GOAL 1:
In the humor column, which team won the World Series?
GOAL 2:
Transcribe the humor column word for word, from "I spotted this" up to and including "to go, Houston!".

TEXT EXTRACT:
_ _ _ _

I spotted this sign during the World Series, which thankfully, the Houston Astros won.  After going through Hurricane Harvey, the city needed some good news, and right on cue, the man upstairs delivered.  (No, not George Steinbrenner, the OTHER boss!)  Way to go, Houston!

Well, Ethel Merman was right, there’s no business like show business.  (Human trafficking comes close!)  Another day, another harassment scandal.  If those Hollywood clowns were married they wouldn’t have to think about romance or sex.  Whenever I get frisky, my wife says, “Don’t even think about it!”  Luckily for me, she has a great meatloaf recipe.  (Shows where my priorities are!)

Did you know that Marcel Marceau was invited to the Oscar Ceremony but not allowed to perform?  If you ask me, a mime is a terrible thing to waste!

I think we can all agree that America has sex on the brain, and if you’ve renewed your driver’s license lately you know what I mean.  I was shocked, shocked I say, by all of the sexually suggestive road signs that I had to identify on the written test.  Think about those signs:  “Yield”  “Stop”  “One Way”  “No U-Turn”  “No Passing On Shoulder”  and my personal favorite, “Slippery When Wet!”  The girl sitting next to me asked me for a cigarette after she took the test!  (I just hope she doesn’t get pregnant!)

The driving test was even more erotic.  My instructor (a hot babe) asked if I was ready to go parking!  I told her that I was married, but she insisted that we drive to a deserted street, and when we got there, she asked if I was ready to pull into a tight spot!  I told her that I wasn’t born yesterday.  (Which should have been obvious)  Anyway, I got a passing grade, but I’m still calling Gloria All-Dread.

_ _ _ _

RECORDED DATA:
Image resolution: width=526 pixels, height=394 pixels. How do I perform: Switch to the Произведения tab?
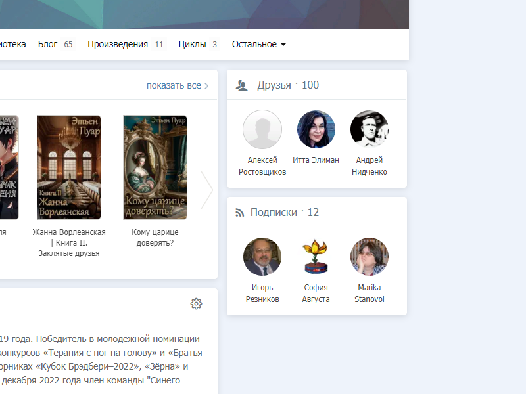pyautogui.click(x=118, y=45)

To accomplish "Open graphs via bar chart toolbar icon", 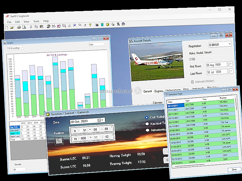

_ _ _ _

WRITTEN REPLY 1:
The Houston Astros.

WRITTEN REPLY 2:
I spotted this sign during the World Series, which thankfully, the Houston Astros won.  After going through Hurricane Harvey, the city needed some good news, and right on cue, the man upstairs delivered.  (No, not George Steinbrenner, the OTHER boss!)  Way to go, Houston!